Data listing section start

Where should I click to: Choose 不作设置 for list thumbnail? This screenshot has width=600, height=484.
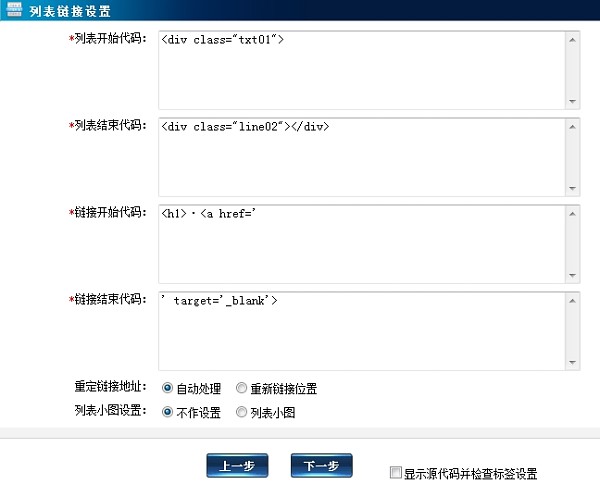[x=167, y=411]
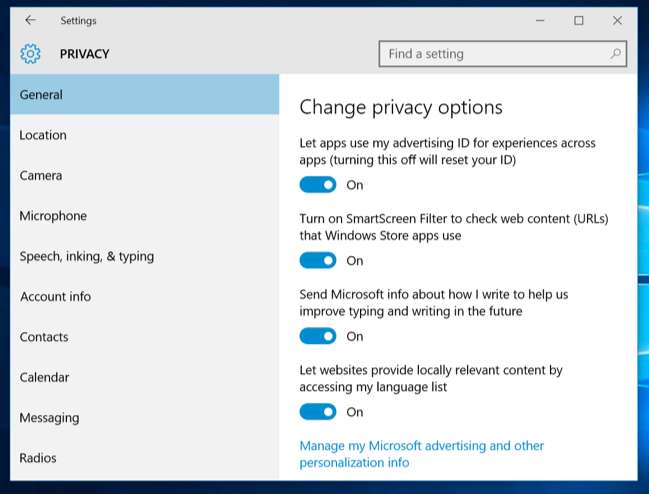Viewport: 649px width, 494px height.
Task: Open the Location privacy section
Action: pyautogui.click(x=43, y=135)
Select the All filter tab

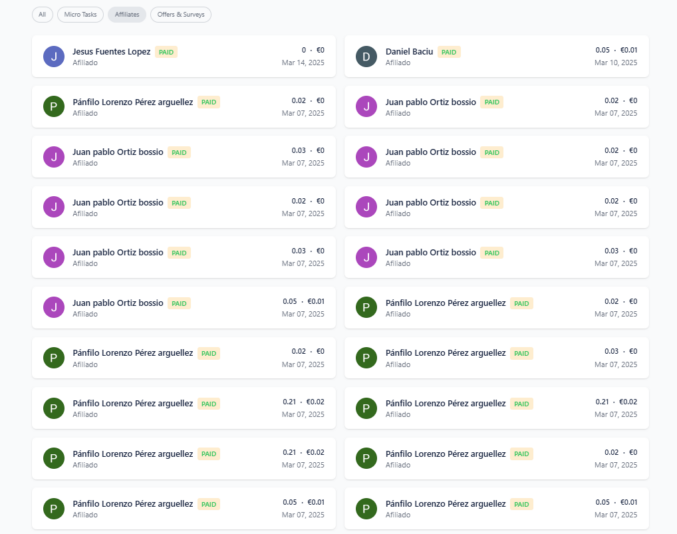pos(42,15)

Data listing section end

• **Your goal**
When you give the entries again, keep them exact and omit any picture they contain.

• **Answer section**
Where should I click to: Choose 不作设置 for list thumbnail? This screenshot has width=600, height=484.
[x=167, y=411]
Viewport: 649px width, 494px height.
Task: Open the Location privacy section
Action: pyautogui.click(x=43, y=135)
Select the All filter tab

pos(42,15)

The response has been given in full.